À
19 mai 2026 →
Laurent Nunez,
Ministère de l'intérieur, 🧭Gouvernement Lecornu II
M. Sébastien Chenu alerte M. le ministre de l'intérieur sur la multiplication de sites internet mettant à disposition du public des données personnelles sensibles issues de bases de données publiques, historiques ou encore de fuites massives de données (data breaches), à l'image du service dénommé « REACHER ». Ces plateformes revendiquent l'agrégation et l'indexation d'informations particulièrement sensibles telles que les noms, adresses, numéros de téléphone, adresses électroniques, informations professionnelles, données administratives, mais également parfois des informations financières et bancaires susceptibles de faciliter des fraudes, des escroqueries ou des usurpations d'identité. Si ces services invoquent fréquemment le règlement général sur la protection des données (RGPD) ainsi que la notion d'« intérêt légitime » afin de justifier leurs activités, la diffusion massive et simplifiée de telles données soulève de graves interrogations quant au respect de la vie privée et à la sécurité des personnes.
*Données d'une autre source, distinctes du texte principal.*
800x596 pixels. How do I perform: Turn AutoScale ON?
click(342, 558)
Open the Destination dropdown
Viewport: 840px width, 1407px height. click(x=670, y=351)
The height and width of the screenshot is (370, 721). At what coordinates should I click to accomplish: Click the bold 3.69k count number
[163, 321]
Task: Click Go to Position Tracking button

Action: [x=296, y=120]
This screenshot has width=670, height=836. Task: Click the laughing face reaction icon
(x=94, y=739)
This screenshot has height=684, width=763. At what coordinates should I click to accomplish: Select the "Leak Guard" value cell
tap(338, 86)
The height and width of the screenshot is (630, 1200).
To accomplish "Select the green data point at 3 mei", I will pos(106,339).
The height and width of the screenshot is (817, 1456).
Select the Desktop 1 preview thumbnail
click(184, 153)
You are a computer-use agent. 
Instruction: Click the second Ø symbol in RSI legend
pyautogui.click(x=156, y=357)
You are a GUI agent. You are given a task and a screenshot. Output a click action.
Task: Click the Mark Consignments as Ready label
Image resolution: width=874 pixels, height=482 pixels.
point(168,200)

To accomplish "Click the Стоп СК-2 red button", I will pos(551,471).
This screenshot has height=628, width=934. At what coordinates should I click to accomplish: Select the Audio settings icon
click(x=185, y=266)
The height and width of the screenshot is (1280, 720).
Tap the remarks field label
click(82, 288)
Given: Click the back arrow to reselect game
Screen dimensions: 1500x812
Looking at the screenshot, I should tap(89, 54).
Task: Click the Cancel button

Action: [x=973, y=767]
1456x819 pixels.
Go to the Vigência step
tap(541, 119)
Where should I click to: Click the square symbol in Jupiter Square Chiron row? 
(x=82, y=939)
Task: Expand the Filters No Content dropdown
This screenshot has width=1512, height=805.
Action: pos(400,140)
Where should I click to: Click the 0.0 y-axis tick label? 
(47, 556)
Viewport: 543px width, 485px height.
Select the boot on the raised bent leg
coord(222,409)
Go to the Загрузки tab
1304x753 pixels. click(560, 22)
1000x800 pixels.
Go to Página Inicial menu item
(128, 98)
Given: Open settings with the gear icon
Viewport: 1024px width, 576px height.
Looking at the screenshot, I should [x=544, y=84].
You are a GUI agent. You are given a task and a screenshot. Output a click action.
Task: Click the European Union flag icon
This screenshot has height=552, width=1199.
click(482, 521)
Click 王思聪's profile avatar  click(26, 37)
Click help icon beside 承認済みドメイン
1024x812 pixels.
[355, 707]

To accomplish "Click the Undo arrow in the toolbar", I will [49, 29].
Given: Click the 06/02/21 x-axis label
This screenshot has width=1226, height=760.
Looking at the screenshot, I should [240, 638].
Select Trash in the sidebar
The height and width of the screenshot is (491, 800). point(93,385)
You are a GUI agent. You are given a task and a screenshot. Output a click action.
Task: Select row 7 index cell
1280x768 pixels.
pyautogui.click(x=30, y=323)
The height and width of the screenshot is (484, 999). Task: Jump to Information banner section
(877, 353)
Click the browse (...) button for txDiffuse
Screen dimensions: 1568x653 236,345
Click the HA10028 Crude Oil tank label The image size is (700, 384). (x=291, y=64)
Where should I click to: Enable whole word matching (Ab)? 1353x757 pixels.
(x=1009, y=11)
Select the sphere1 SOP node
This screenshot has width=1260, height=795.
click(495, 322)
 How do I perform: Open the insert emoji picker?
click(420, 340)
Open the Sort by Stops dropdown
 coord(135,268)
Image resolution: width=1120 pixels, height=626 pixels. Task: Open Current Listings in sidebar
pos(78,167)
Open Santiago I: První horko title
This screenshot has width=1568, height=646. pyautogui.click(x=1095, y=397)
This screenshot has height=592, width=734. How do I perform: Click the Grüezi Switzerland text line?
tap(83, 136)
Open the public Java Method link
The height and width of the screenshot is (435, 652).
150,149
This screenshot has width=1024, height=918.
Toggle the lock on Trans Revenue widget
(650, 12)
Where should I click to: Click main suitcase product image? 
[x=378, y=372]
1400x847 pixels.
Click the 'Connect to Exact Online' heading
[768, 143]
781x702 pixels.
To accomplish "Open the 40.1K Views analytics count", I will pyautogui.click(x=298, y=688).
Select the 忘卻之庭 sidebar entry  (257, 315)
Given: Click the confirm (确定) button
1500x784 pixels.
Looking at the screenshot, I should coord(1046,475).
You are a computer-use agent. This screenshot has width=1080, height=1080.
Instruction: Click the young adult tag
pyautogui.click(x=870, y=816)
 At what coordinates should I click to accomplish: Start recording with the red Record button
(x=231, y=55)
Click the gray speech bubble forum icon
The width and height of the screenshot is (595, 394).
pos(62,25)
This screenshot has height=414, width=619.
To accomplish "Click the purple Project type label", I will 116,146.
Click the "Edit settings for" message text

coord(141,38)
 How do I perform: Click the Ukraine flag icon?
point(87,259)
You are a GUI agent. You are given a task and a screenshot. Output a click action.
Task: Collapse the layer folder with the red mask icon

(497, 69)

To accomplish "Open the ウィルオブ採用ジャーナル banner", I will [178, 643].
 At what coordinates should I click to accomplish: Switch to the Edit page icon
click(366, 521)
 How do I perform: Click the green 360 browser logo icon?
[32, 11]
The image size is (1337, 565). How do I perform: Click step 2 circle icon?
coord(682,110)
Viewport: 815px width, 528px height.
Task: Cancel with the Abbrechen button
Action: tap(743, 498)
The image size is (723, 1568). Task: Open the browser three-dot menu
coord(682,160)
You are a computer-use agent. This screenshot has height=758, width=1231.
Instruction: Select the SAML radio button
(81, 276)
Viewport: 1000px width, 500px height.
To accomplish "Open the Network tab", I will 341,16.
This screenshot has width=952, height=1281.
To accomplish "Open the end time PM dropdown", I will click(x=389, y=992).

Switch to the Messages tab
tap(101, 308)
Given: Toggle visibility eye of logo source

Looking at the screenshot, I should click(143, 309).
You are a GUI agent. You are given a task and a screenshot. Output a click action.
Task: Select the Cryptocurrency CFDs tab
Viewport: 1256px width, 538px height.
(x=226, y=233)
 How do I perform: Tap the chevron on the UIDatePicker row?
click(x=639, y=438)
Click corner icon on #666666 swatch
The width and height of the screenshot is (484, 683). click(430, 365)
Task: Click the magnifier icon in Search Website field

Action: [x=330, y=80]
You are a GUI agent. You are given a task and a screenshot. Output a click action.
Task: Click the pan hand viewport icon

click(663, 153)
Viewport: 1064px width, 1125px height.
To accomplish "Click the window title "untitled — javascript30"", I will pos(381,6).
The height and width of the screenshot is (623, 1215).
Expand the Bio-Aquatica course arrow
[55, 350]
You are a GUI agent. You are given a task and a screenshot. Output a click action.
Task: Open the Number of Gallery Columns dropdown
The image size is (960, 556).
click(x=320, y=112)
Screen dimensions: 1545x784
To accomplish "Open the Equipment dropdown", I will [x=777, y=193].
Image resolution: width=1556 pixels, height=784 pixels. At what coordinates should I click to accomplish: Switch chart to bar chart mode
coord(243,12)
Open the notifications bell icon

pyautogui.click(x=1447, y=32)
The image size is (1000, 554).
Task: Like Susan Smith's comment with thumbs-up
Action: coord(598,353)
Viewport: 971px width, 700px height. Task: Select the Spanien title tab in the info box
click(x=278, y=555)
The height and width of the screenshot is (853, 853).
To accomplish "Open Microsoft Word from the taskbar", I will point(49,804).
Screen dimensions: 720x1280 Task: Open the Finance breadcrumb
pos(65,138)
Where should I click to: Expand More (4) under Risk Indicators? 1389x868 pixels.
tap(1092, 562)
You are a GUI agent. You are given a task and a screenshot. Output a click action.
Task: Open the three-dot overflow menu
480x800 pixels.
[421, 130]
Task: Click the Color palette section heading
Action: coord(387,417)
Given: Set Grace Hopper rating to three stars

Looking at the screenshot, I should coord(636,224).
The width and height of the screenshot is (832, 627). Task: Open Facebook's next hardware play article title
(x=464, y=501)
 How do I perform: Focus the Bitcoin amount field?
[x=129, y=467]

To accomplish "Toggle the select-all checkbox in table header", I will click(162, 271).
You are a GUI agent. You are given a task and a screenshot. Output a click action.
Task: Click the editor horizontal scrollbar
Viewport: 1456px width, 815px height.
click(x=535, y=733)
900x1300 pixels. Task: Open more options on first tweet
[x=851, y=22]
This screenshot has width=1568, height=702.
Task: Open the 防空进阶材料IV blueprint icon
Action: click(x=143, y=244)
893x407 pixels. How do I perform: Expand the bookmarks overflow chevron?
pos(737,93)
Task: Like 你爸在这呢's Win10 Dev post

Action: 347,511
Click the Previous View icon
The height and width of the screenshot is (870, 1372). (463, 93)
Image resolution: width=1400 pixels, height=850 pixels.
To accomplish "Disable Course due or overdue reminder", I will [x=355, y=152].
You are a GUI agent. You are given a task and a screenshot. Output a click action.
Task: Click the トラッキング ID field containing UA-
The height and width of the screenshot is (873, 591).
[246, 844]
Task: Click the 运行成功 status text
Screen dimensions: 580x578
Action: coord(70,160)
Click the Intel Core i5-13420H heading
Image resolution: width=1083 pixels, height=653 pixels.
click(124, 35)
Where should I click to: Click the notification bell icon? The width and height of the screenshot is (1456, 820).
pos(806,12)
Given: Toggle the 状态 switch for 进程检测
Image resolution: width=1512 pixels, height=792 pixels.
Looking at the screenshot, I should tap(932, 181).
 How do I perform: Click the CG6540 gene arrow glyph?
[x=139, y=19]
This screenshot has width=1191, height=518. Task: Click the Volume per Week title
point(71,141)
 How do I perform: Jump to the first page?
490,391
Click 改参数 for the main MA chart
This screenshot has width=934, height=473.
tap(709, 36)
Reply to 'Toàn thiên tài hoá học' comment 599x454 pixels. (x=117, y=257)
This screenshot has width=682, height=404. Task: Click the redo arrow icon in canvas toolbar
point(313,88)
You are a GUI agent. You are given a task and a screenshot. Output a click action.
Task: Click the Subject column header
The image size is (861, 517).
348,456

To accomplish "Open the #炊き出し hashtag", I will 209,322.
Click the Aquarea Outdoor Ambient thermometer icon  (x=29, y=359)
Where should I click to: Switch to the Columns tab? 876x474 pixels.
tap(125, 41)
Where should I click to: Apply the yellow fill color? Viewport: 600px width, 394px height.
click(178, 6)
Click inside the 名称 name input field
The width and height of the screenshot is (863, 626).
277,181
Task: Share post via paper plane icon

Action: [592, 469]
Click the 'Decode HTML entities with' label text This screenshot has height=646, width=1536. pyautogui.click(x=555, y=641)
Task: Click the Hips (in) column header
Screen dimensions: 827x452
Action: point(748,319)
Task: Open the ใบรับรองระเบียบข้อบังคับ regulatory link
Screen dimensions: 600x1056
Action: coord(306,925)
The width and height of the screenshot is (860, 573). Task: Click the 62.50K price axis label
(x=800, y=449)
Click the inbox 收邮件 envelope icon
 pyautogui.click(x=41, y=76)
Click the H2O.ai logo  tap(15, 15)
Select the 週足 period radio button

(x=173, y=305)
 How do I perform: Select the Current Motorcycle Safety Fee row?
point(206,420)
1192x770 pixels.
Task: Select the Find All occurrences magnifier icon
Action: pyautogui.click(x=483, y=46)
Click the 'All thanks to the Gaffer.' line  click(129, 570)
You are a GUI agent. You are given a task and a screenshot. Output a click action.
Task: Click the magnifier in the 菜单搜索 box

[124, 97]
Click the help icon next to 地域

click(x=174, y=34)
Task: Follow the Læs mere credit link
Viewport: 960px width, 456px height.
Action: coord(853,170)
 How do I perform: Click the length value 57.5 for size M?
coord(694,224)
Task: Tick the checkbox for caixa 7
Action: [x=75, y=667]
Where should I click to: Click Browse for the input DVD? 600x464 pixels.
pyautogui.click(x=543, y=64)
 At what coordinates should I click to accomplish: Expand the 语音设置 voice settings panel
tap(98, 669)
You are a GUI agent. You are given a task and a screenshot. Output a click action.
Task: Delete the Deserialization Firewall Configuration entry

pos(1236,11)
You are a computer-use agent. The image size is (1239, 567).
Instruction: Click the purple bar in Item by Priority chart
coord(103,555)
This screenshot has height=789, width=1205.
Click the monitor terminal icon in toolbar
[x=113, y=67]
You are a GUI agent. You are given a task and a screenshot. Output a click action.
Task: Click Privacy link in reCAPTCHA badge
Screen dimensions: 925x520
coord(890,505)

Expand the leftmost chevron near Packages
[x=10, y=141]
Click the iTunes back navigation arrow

En effet, l'accessibilité de ces informations peut favoriser des actes de cybermalveillance, de harcèlement, de chantage, d'usurpation d'identité, d'atteinte à la réputation, voire des menaces directes à l'encontre de citoyens, d'élus, d'agents publics, de magistrats ou de membres des forces de l'ordre. Par ailleurs, les procédures dites de « droit à l'oubli » mises en avant par ces plateformes apparaissent souvent insuffisamment accessibles, complexes ou conditionnées à la transmission de nouvelles données sensibles, notamment des justificatifs d'identité, aux gestionnaires mêmes des services concernés. Face à cette situation, il souhaiterait connaître l'évaluation du Gouvernement concernant la conformité au RGPD et au droit français de ces plateformes diffusant ou réindexant des données issues de fuites de données ; les actions de contrôle, de blocage ou de sanction actuellement engagées par les autorités compétentes, notamment la CNIL et les services spécialisés du ministère de l'intérieur ; les moyens techniques et juridiques envisagés afin de limiter la réutilisation et la diffusion de données personnelles et bancaires compromises ; ainsi que les mesures que le Gouvernement entend prendre afin de renforcer la protection des citoyens contre ces pratiques numériques particulièrement préoccupantes.